Les narcos agissent partout, à l'intérieur des ports, sur les canaux et aussi plus au large.

Il y a d'abord le transport classique, par embarcation, vers l'Amérique du Nord. En vingt ans, les trafiquants sont passés d'embarcations artisanales, aux go-fast des "pangas", aux semi-submersibles, jusqu'aux sous-marins... "Une montée en puissance en adéquation avec tout l'argent dont ils disposent".

Une route qui passe notamment par le sud ou le nord de l'archipel protégé des Galapagos, 1.100 km à l'ouest, et suppose une intense contrebande de carburants.

Avec l'explosion du fentanyl aux Etats-Unis, la consommation de cocaïne s'est réorientée vers l'Europe. Le trafic a suivi le même chemin, alors que "de cette région de Guayas sortent des navires marchands à destination du monde entier, principalement vers l'Europe".

Classiquement, "la contamination (par des cargaisons clandestines de cocaïne) se fait en amont, avant l'embarcation des marchandises".

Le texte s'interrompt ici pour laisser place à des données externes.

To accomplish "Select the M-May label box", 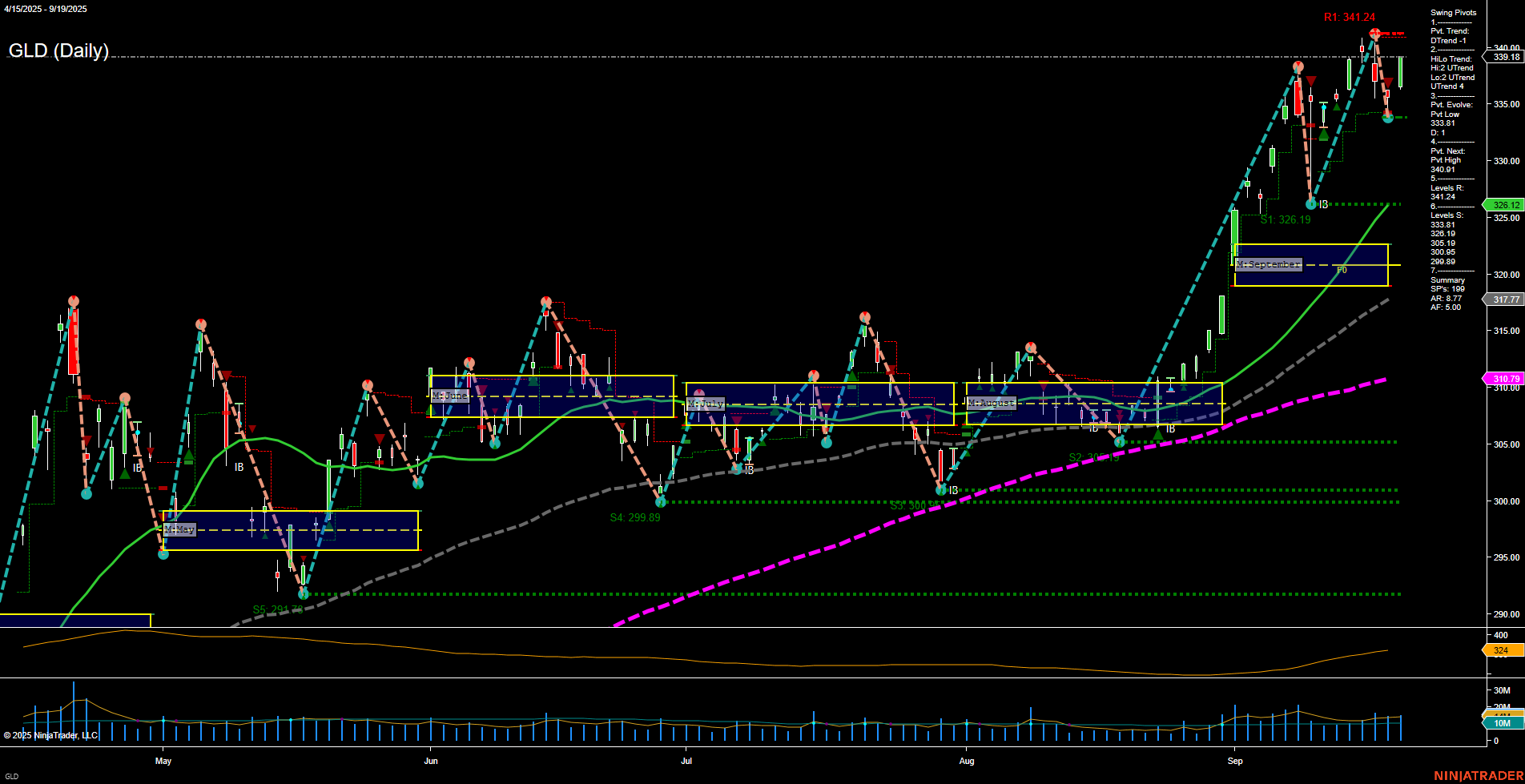I will 179,529.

"Mais elle a lieu également à la sortie des ports, où les bateaux sont pris d'assaut par les narcos", souligne le commandant Alvarez.

Ce dernier mode opératoire est peu connu. "La drogue est stockée dans des secteurs riverains des canaux, habités ou pas. Avec des petits bateaux, les trafiquants abordent clandestinement les grands navires et les contaminent".

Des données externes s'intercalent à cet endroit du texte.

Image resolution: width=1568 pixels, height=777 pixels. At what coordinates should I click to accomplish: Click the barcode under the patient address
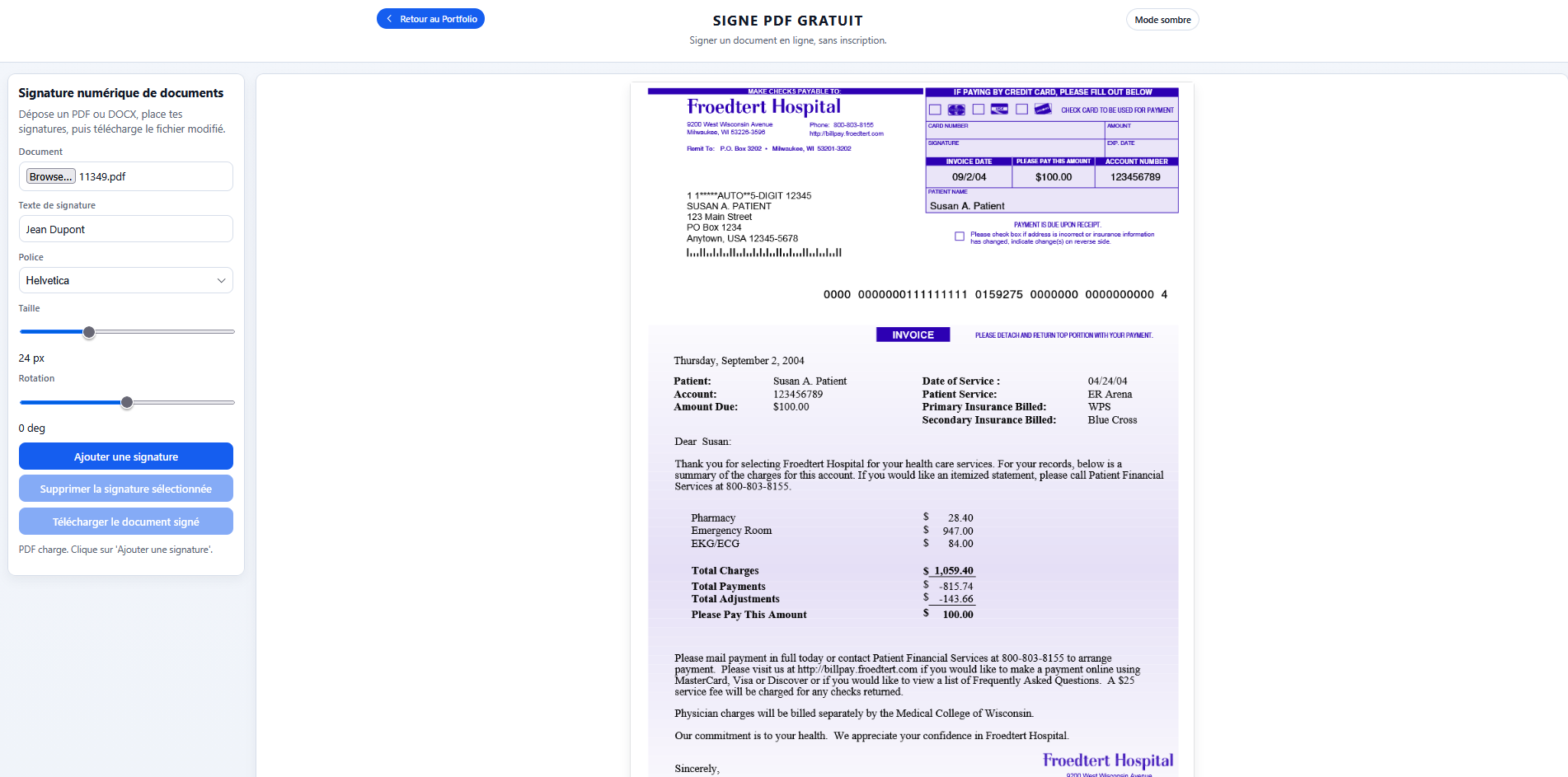pos(763,252)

"Partout il y a des mangroves, c'est très facile de se cacher", fait remarquer l'autre officier. "Ces criminels sont de vrais Spiderman!". Tels des pirates, "ils s'approchent en pirogues et montent à l'assaut des immenses tanker et porte-conteneurs à l'aide d'échelles ou de grappins. Ils enlèvent les scellés des conteneurs pour y cacher la drogue et repartent aussi vite". Ils agissent généralement la nuit ou à l'aube, parfois avec la complicité de l'équipage ou partie.

- "Toujours plus violents" -

"Se faisant souvent passer pour des pêcheurs, ils sont très bien organisés". Ils suivent ensuite la progression des navires pour gérer la réception de la marchandise dans les ports européens.

"Si nous jugeons qu'il y a un risque de contamination, nous embarquons à bord un groupe tactique, chargé de protéger le bateau", précise M. Alvarez. Des compagnies maritimes font aussi appel à des escortes de sécurité privée.

En général, les gangs évitent la confrontation. Mais "ils n'hésitent pas à ouvrir le feu. Et jettent leurs armes à l'eau quand nous les interceptons".

"Ils sont toujours plus violents. Ils s'adaptent sans cesse". Ils vont jusqu'à menacer les militaires, dont beaucoup refusent de donner leur nom ou montrer leur visage face caméra. Ils tentent aussi de les acheter, confie une source sécuritaire étrangère.

Les gangs travaillent avec trois acteurs transnationaux du trafic, les cartels mexicains de Sinaloa, de Jalisco Nueva Generacion et la mafia albanaise (elle-même liée à la Ndrangheta italienne).

Près de 80% des délits sont désormais en lien avec la drogue, précise M. Alvarez.

L'activité des gardes-côtes -- en charge par ailleurs de la protection des Galapagos de la prédation des flottes de pêche chinoise et espagnole -- s'en trouve considérablement modifiée, de l'aveu même du capitaine de frégate.

L'état d'urgence décrété en début de semaine pour mettre fin à la crise sécuritaire inédite que connaît depuis le 9 janvier l'Equateur "a changé les choses en notre faveur", se félicite l'officier: "il a modifié les règles de l'usage de la force, ces bandes étant désormais considérées comme des forces combattantes, cela nous permet de répondre de façon plus robuste".